## Extract
________________________
Accuracy is the most important quality for scales and so there are methods for testing and calibrating weighing equipment. The accuracy requirements for scales can vary widely depending on their purpose. For example, scales used to weigh livestock and large equipment generally have lower accuracy requirements. In comparison, scientific scales used in research laboratories typically require exceptionally high resolution and precision.
Our ultra-precision equipment utilizes surface acoustic wave (SAW) technology to provide accuracy and resolution. This accuracy lies in the 1:100,000 to 1:200,000 range.
Take a moment to think about what this figure represents in terms of real-world numbers. That represents an increase of some 10 to 20 times improvement of accuracy versus traditional standard strain gage scales. That’s due to the fact that Arlyn Scales’ engineers used groundbreaking technology that’s drastically different.
Some technicians have pointed out that these numbers are close to what you’d expect from a comparably sized magnetic force restoration scale, at a considerably lower cost. Some studies have suggested that SAW scales will actually outperform even this technology. The developments have created an entirely new collection of fans of the equipment from a variety of sectors.
Regardless of what kind of technology you prefer, however, you’re certainly going to want to consider a handful of metrics that are useful for judging equipment.
Resolution Vs. Precision Vs. Accuracy
When considering scales, three main qualities determine whether they are working properly, the first of which is resolution. Resolution is the value that tells the user how close the scale can read to the object’s true weight. For example, a scale may have a resolution of one gram. What this means is that if an object weighs 20 grams, then the scale will give a reading for the object up to one gram either way from the object’s true weight.
Precision differs from accuracy because accuracy is needed once, precision is needed all of the time. If you weigh the same object repeatedly but get different measurements each time, then the scale has low precision. On the other hand, if you get the same reading every time you weigh the object, then you have perfect precision.
________________________
## Data provided
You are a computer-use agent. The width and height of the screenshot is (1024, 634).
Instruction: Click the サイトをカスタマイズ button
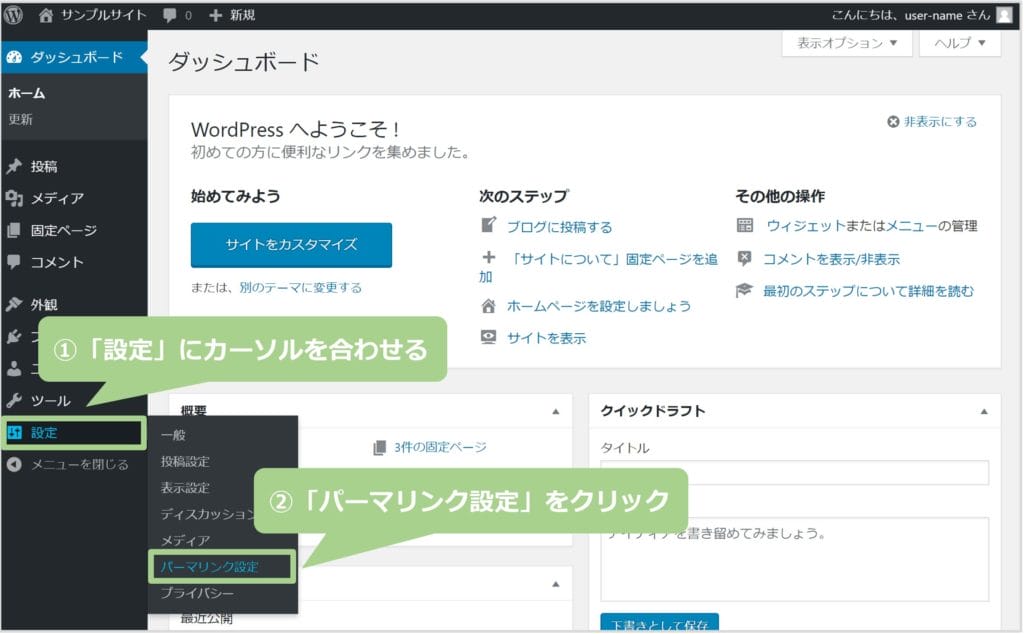291,244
________________________
## What to produce
In the text on scale accuracy, what range of accuracy does the equipment based on surface acoustic wave (SAW) technology provide?

## Task answer
Its accuracy lies in the 1:100,000 to 1:200,000 range.